As an opener, students will study a selection of graphs and answer the following questions. Links to graphs included below.
- “Southern Desegregation and Resegregation for Black Students, 1954-2011” https://www.businessinsider.com/ucla-civil-rights-project-shows-segregation-in-schools-2014-5
- What trends do you notice from the mid-1960s- late 1980s?
- What trend started to occur from the mid 1980s- late 1990s/early 2000s?
- What do you think might have caused these trends?
- “A Portrait of Segregation in New York City” https://archive.nytimes.com/www.nytimes.com/interactive/2012/05/11/nyregion/segregation-in-new-york-city-public-schools.html?ref=education
- What statistics stand out to you the most? Why ?
- What do these charts tells us about school segregation in major U.S cities?
- “Shortfall in Per Pupil Spending” https://www.huffpost.com/entry/civil-rights-act-anniversary-racism-charts_n_5521104
- What is the connection between per pupil spending and segregated schools?
Next, students will read the oyez.org summaries of Milliken v. Bradley and Parents Involved in Community Schools v. Seattle School District No. 1 and complete the chart below. Then, answer the follow-up questions.
How did the school district attempt to desegregate schools?
How did the Supreme Court’s decision in the case limit school desegregation efforts?
Milliken v. Bradley (1974)
Parents Involved in Community Schools v.
Seattle School District
No. 1 (2007)
- What is your reaction to these Supreme Court decisions? Do you agree/disagree and why?
- To what extent did “colorblindness” play a role in these decisions?

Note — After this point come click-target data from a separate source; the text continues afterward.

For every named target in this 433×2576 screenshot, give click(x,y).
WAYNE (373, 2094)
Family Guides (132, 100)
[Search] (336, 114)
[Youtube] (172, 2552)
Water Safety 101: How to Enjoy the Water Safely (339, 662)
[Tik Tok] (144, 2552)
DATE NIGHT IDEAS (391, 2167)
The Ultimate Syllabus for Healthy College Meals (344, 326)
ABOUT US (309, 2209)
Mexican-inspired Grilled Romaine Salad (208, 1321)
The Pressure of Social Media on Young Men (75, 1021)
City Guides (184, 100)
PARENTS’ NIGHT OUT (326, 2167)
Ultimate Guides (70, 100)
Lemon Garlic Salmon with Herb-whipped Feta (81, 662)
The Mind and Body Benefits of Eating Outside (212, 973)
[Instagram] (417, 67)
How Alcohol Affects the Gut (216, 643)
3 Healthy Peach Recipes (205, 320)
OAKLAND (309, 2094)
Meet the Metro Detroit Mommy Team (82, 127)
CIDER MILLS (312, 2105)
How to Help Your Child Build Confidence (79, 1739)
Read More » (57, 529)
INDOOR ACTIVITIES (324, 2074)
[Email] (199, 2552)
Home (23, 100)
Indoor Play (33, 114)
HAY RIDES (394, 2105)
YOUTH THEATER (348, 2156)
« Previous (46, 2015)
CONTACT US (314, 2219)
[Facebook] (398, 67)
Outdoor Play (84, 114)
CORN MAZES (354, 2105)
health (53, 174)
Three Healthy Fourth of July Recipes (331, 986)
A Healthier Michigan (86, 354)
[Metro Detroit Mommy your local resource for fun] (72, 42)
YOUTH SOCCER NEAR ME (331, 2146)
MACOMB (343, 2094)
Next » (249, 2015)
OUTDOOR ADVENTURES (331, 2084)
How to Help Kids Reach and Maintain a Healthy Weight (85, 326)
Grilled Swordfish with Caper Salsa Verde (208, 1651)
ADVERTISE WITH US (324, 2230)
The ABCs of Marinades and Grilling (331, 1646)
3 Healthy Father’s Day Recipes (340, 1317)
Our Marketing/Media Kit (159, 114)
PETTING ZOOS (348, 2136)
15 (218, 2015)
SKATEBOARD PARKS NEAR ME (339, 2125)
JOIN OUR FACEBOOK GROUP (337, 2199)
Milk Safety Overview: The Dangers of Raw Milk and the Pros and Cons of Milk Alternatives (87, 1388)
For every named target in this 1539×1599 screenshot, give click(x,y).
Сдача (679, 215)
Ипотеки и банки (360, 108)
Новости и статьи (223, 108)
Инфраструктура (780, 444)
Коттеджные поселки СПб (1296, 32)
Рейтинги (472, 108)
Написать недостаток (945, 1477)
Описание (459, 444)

Efforts to Desegregate Today
And so where do we go from here?
In 1968, Congress finally passed the Fair Housing Act. Students should learn about this landmark piece of legislation, which is still on the books today. While for sure an important legacy, its effects/benefits have been inconsistent. Rothstein makes the point that the law was intended to prevent future discrimination, but it did nothing to deal with the issue of affordability and generational poverty that racist government policies had created. He writes, “The right that was unconstitutionally denied to African Americans in the late 1940s cannot be restored by passing a Fair Housing law that tells their descendants they can now buy homes in the suburbs, if only they can afford it. The advantage that the FHA and VA loans gave the white lower-middle class in the 1940s and ‘50s has become permanent.”54
The concluding section of the unit will ask students to investigate and brainstorm ways out of the mess the federal government and the Supreme Court has left us when it comes to both housing and school segregation in this country. Rothstein writes that “actions of government in housing cannot be neutral about segregation” and that “remedies that can undo nearly a century of de jure residential segregation will have to be both complex and imprecise.”55 Colorblindness has led to the belief that for things to be “equal” we are supposed to ignore race. Rather than confronting the racism perpetuated by our government and legal system, however, this approach simply allows for the unjust status quo to continue. The final activity/assessment will ask students to name race and brainstorm ways to undo the segregationist practices they have learned about over the course of the unit. Students will dive into looking at strategies and attempts to integrate both housing and schools.